Here are a few examples of how introducing private connectivity and SD-WAN can bring shadow IT offenders out of the cold:
- By offering private connectivity, the IT department provides any-to-any connectivity seamlessly enabling the user community to manage infrastructure homogeneously, while allowing IT to focus on implementing and operating security, auditing and scaling in a way that unifies traditional on-premises infrastructure with cloud infrastructure. Native support for automation platforms becomes more important as applications require simpler, more seamless integration into the organization’s automation strategy. This flexibility also makes it easy for companies to transition from legacy applications to multitier solutions.
- LOBs now have the flexibility to establish network connectivity in an any-to-any fashion. Whether connecting diverse workloads running in different clouds or connecting public cloud workloads to private data centers, they’re getting an easily accessible platform that provides true versatility for interconnecting applications.
- More and more of today’s microservice-based applications leverage multicloud capabilities.
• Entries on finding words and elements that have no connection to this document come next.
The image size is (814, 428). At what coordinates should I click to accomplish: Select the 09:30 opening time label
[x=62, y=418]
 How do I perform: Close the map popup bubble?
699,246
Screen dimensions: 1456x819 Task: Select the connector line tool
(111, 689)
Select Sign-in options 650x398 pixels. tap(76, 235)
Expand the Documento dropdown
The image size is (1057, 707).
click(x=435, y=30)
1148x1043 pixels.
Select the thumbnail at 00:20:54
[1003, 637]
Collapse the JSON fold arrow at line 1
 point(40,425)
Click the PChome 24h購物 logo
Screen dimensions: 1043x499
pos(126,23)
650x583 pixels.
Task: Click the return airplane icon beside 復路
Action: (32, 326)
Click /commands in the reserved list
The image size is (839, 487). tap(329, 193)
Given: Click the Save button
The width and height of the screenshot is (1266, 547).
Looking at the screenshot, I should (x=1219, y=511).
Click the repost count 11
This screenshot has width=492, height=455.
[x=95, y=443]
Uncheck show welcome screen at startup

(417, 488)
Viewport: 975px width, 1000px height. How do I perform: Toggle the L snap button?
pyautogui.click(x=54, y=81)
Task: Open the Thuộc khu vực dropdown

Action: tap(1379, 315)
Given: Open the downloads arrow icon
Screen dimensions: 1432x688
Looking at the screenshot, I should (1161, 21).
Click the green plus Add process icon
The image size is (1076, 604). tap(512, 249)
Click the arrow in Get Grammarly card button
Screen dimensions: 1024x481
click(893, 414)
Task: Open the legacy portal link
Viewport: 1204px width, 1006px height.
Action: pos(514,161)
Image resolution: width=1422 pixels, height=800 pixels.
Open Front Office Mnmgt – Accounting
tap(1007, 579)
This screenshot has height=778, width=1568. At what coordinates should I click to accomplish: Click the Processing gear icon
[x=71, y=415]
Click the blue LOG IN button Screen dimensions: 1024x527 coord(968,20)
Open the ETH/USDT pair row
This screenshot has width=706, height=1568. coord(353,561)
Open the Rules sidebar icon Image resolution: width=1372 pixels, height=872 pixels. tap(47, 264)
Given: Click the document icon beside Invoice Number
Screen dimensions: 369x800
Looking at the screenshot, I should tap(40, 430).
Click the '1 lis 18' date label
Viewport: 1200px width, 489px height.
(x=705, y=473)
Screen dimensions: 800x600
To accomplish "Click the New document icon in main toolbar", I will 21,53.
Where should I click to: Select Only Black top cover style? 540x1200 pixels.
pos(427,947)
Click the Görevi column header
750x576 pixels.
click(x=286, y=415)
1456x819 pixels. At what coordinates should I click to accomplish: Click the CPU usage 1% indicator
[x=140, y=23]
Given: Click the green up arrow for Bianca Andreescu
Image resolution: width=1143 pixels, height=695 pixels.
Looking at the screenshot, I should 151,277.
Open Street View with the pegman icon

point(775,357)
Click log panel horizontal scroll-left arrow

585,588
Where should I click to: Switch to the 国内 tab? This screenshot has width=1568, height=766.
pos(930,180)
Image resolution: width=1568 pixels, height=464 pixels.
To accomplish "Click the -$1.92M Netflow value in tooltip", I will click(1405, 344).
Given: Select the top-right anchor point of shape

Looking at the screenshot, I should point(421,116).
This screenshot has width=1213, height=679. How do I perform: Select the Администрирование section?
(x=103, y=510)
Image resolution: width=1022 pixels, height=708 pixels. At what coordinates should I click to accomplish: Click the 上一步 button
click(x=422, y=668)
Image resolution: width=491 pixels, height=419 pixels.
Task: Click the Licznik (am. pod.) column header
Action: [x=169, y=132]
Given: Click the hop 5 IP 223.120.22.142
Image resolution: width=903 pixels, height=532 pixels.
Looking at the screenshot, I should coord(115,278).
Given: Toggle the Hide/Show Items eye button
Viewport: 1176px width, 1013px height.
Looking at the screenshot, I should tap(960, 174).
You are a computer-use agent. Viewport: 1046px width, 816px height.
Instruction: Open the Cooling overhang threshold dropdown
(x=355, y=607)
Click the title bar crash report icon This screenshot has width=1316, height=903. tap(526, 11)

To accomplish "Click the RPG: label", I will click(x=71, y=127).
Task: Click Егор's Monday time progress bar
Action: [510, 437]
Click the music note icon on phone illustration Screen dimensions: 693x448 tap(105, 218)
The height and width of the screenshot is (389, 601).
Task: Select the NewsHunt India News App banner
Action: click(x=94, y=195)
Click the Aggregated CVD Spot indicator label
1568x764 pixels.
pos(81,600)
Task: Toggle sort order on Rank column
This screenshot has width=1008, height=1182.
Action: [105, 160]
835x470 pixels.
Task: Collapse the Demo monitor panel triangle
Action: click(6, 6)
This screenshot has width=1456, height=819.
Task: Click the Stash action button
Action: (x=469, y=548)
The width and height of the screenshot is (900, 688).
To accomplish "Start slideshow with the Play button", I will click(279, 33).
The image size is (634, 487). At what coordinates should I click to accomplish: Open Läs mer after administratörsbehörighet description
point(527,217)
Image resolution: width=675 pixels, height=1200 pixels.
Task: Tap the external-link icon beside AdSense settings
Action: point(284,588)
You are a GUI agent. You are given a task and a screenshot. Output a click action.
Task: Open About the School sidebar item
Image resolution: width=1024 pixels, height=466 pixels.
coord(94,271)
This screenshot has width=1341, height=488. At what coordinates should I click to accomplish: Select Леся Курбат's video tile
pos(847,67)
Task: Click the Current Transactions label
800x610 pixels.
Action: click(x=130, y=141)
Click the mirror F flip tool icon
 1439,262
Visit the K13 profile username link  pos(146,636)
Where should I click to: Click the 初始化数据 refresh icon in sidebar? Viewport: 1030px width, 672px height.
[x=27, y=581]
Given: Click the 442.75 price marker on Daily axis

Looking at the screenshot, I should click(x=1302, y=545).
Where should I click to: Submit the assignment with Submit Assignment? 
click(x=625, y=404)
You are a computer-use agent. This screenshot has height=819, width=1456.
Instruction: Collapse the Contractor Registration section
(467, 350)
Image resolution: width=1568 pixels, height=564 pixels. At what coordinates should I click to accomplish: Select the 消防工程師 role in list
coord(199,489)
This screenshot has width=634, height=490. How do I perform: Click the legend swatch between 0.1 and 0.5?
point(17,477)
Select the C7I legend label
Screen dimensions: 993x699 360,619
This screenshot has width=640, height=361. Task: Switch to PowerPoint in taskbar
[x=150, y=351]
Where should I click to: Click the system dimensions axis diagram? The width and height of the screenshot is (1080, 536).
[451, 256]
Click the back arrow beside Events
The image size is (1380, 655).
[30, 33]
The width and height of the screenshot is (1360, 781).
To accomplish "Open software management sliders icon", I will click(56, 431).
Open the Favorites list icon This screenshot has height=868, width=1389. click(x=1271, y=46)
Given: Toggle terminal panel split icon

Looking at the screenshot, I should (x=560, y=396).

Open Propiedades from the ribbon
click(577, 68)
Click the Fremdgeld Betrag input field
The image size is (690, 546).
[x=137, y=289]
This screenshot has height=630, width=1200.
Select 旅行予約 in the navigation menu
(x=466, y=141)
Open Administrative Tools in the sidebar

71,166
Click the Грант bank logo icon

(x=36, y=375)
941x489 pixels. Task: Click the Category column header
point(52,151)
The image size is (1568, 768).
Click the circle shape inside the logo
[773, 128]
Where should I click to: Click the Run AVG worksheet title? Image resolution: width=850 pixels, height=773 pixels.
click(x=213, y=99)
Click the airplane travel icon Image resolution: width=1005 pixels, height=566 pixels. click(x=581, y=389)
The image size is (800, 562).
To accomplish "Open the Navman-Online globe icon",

By providing access to AWS, Azure, Oracle Cloud, Google Cloud and other, more specialized cloud providers, developers can take advantage of features and capabilities that are unique to each platform.
- Everyone feels the need for speed, and your shadow IT offenders are no exception. Available transport services, especially those leveraging SD-WAN, meet that need via scalable connections ranging from 50Mbps to 10Gbps.
Not only does every project undertaken by a corporate IT department benefit from these improvements, but internal customers of IT also benefit from network infrastructure enhancements driven by the needs of software development. Insightful IT executives recognize their companies often see them as a cost center; LOBs, by definition, are profit centers. Better, faster, more resilient support for the applications and services that drive LoB operations helps win LoB influence when budget decisions are being made — and nothing is more powerful than the backing of the company’s profit engines when building a business case for new capabilities like these.
If your organization is struggling with an overabundance of shadow IT — or even if it’s not — there’s much to be gained from exploring private connectivity and SD-WAN solutions and embracing their ability to deliver the access and transport that every department and LoB finds irresistible. When shadow IT violators come back into the corporate network, you regain control, you protect budget and you eliminate the risk of silos. Even if you don’t need increased bandwidth, reduced latency and lower costs to make your departments (and C-suite executives) happy with your IT services, you’ll find these solutions keep them happy and aligned with IT’s objectives and ambitions moving forward.